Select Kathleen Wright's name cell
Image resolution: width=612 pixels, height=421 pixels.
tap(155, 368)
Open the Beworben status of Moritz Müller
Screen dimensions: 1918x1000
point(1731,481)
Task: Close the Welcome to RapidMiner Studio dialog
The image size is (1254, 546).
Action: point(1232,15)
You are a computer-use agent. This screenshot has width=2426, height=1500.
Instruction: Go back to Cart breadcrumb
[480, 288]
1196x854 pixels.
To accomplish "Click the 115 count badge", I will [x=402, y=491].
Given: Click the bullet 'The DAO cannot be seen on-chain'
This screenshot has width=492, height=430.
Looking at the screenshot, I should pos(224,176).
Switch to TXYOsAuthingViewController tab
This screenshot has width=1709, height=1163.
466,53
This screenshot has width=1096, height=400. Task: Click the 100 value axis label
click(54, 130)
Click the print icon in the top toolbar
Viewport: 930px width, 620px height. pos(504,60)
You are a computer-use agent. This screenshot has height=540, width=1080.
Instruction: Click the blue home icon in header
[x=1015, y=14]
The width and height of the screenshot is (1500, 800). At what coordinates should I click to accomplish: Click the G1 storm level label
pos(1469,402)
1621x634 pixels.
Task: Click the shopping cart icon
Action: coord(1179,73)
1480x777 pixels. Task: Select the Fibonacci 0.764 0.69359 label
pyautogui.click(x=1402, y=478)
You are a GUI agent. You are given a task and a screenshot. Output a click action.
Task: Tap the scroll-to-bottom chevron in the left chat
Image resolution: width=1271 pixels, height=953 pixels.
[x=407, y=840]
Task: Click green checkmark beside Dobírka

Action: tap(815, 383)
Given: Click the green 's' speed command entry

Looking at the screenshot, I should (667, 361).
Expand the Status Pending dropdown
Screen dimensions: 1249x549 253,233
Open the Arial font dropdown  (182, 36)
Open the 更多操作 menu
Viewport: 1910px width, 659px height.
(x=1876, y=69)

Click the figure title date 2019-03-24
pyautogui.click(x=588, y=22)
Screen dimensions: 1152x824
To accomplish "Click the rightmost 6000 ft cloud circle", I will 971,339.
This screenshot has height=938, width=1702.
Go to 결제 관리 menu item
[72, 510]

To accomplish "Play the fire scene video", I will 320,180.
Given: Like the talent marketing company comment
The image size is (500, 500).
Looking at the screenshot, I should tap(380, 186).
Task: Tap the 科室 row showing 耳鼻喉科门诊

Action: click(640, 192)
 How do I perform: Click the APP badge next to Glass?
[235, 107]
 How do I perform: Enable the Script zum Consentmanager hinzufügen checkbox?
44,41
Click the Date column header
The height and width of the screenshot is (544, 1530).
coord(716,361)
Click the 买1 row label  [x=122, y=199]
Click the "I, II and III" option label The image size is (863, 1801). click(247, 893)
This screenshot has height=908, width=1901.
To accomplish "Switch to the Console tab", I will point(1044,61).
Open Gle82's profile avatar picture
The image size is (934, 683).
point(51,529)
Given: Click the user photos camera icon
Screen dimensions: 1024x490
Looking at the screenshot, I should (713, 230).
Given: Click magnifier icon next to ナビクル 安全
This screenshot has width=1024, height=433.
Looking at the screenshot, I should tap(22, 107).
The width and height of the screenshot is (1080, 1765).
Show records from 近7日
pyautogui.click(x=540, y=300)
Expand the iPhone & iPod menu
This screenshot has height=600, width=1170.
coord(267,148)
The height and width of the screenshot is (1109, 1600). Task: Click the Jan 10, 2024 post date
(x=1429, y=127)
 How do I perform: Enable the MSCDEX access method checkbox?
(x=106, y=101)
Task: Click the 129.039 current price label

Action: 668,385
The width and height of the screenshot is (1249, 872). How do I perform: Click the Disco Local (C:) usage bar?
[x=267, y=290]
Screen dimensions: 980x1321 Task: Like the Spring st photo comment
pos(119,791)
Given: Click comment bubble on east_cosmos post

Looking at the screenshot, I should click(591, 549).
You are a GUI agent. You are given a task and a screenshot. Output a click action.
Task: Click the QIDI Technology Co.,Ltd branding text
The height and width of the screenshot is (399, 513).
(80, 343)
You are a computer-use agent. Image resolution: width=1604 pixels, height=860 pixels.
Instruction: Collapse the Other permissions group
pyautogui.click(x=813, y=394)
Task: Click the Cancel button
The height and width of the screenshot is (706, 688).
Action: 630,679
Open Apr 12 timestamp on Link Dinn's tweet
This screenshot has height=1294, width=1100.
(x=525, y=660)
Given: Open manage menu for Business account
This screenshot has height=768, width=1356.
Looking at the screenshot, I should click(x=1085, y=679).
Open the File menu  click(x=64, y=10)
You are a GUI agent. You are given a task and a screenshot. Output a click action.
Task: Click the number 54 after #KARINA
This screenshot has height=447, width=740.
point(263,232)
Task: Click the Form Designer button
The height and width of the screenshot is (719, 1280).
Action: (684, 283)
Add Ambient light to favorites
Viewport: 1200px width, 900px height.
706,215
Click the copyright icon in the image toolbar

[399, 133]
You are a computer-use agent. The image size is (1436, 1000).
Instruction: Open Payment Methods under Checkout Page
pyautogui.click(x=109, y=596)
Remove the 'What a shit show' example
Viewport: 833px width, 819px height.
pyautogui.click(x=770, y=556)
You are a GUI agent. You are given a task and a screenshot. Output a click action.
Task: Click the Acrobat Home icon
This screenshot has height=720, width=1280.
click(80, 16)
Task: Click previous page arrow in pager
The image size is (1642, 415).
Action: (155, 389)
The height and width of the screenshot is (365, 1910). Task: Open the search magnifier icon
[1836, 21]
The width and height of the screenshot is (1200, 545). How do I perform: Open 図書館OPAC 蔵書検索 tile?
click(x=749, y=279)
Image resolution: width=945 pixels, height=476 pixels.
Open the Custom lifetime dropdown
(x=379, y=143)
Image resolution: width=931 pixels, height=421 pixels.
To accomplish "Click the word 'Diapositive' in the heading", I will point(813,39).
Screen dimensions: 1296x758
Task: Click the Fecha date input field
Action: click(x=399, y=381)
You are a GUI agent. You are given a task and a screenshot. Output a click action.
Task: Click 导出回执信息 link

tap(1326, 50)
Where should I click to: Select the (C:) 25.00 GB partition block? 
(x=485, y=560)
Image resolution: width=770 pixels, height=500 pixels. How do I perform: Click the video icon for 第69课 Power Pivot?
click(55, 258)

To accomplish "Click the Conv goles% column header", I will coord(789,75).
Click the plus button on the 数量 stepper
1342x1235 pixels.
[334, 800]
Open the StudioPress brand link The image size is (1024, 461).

****************

#### TASK OBJECTIVE:
After locating the line containing "Image resolution: width=931", give that line and every later line of the listing again exactly, up to and including the last.

#### FINISHED EXERCISE:
Image resolution: width=931 pixels, height=421 pixels.
To accomplish "Click the word 'Diapositive' in the heading", I will point(813,39).
Screen dimensions: 1296x758
Task: Click the Fecha date input field
Action: click(x=399, y=381)
You are a GUI agent. You are given a task and a screenshot. Output a click action.
Task: Click 导出回执信息 link

tap(1326, 50)
Where should I click to: Select the (C:) 25.00 GB partition block? 
(x=485, y=560)
Image resolution: width=770 pixels, height=500 pixels. How do I perform: Click the video icon for 第69课 Power Pivot?
click(55, 258)

To accomplish "Click the Conv goles% column header", I will coord(789,75).
Click the plus button on the 数量 stepper
1342x1235 pixels.
[334, 800]
Open the StudioPress brand link The image size is (1024, 461).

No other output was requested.